Des paroles pour sortir de l’isolation et de la stigmatisation

Donner la parole aux artistes est primordial pour leur permettre de prendre conscience qu’ils ne sont pas seuls dans leur problématique. Le collectif CURA & la Guilde des Artistes de la Musique ont procédé à un recueil de témoignages d’artistes dans leur enquête exploratoire sur la santé et le bien-être dans l’industrie musicale.

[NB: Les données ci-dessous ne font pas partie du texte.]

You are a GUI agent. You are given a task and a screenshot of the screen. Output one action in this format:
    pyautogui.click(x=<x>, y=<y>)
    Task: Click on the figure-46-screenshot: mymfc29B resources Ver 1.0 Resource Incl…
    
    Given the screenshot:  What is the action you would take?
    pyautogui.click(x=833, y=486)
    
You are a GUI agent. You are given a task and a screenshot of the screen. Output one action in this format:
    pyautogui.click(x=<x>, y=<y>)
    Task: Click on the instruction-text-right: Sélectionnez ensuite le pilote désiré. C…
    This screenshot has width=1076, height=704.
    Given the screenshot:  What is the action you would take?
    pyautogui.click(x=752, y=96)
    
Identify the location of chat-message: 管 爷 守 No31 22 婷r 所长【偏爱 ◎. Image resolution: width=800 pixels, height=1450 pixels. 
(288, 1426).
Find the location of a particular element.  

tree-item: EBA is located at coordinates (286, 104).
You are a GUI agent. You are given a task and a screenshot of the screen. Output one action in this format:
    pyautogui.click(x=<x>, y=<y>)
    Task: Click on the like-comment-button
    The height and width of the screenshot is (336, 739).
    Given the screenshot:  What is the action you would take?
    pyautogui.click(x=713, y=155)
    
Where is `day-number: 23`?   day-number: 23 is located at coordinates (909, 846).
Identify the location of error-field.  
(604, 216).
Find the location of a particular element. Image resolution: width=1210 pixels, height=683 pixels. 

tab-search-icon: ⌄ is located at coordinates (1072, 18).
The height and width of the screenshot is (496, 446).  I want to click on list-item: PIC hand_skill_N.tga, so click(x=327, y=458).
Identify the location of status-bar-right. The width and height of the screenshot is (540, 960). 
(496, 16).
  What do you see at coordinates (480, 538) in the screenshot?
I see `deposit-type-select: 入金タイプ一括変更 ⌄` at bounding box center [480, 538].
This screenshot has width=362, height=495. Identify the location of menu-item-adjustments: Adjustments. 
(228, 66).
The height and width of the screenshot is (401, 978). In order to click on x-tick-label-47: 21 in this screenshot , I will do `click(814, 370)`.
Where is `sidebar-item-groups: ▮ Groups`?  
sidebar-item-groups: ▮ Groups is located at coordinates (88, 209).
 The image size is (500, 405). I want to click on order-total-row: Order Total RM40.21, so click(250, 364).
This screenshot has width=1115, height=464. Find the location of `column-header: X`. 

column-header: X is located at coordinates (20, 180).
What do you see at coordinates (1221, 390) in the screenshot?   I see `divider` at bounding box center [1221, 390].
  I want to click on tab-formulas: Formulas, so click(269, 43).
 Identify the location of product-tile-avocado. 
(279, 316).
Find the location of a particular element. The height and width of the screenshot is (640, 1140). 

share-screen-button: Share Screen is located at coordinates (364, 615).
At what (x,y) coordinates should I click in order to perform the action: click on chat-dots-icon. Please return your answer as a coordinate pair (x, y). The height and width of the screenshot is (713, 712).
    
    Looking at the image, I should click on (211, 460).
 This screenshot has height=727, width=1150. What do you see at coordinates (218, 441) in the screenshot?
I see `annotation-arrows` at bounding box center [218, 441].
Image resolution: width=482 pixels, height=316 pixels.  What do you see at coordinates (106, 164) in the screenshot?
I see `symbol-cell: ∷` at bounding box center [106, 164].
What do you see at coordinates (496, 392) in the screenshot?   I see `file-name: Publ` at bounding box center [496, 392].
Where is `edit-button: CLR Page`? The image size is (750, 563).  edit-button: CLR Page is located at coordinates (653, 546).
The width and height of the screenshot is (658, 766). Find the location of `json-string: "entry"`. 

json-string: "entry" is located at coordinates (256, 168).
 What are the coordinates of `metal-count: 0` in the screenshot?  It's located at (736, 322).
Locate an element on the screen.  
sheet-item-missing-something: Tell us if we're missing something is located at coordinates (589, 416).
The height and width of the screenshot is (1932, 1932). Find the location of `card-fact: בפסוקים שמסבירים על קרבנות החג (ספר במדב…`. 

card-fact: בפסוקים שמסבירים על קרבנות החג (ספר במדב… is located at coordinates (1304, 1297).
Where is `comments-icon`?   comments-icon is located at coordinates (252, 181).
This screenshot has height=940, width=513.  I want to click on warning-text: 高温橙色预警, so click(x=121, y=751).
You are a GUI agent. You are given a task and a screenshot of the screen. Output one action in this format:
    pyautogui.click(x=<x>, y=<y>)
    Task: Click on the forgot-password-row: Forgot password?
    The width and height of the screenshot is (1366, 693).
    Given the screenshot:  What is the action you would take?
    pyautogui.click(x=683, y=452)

Ces quelques mots prononcés illustrent la souffrance qui plane dans l’industrie musicale, et laissent deviner l’ampleur des paroles qu’il reste à libérer.

Mais les artistes ne doivent pas être les seuls à prendre la parole : le sujet de leur santé mentale doit entrer dans le dialogue public et une vraie discussion doit être installée. En effet, évoquer cette souffrance est une étape forte pour briser ce silence qui cache en réalité un mal-être collectif chez beaucoup d’artistes. Il s’agit également de rompre avec la figure idéalisée qui perdure parfois à propos de l’artiste.

Quelles solutions à long terme ?

Divers organismes veillent à la diffusion d’informations essentielles à une bonne santé mentale, comme l’AFEM, Your Green Room et Help Musicians UK. Help Musicians UK propose une assistance en ligne 24/7 par le biais de sa plateforme Music Minds Matter, chargée de veiller à la santé psychologique des artistes, et de leur apporter tant des conseils techniques que juridiques. Informer au mieux les artistes concernant la gestion des affaires est essentiel pour prévenir, en amont, tout risque de stress ou d’anxiété. En France, les associations IRMA et Médecine des Arts fournissent des ressources utiles à l’artiste ; Médecine des Arts avait d’ailleurs publié, conjointement avec la Fedelima et le Moloco, un document relatif à la santé de l’artiste. Un recensement des médecins, thérapeutes et associations d’aide spécialisés dans l’accompagnement des troubles liés à la pratique musicale a été aussi proposé par le collectif CURA.

Si la musique est un outil qui permet d’exprimer les émotions d’une personne, l’industrie musicale peut interférer dans cette passion et générer des difficultés psychologiques chez l’artiste. Des interrogations se posent alors : si des solutions sont proposées pour pallier ce problème à l’échelle individuelle, s’agit-il réellement de solutions durables et efficaces à grande échelle ? La situation n’est-elle pas révélatrice d’un besoin de changer le paradigme sur lequel repose cette industrie musicale toujours plus exigeante, rythmée et en quête absolue de profit ? Cette industrie musicale n’est-elle finalement pas le reflet d’une société qui contraint à la performance en toute circonstance ?

La solution doit reposer sur quatre piliers : elle se situe au niveau de l’artiste, de la société, de l’industrie musicale et des politiques publiques. La santé mentale de l’artiste, soit de l’individu qui est derrière l’artiste, a besoin d’être reconnue et prise en considération par les mentalités collectives et les pouvoirs publics. Des actions concrètes doivent être construites à l’échelle nationale et l’accent doit être mis sur la prévention, l’accompagnement et la gestion collective de ces risques. Car il s’agit de la santé mentale de nos artistes et de toutes les personnes qui font vivre la musique.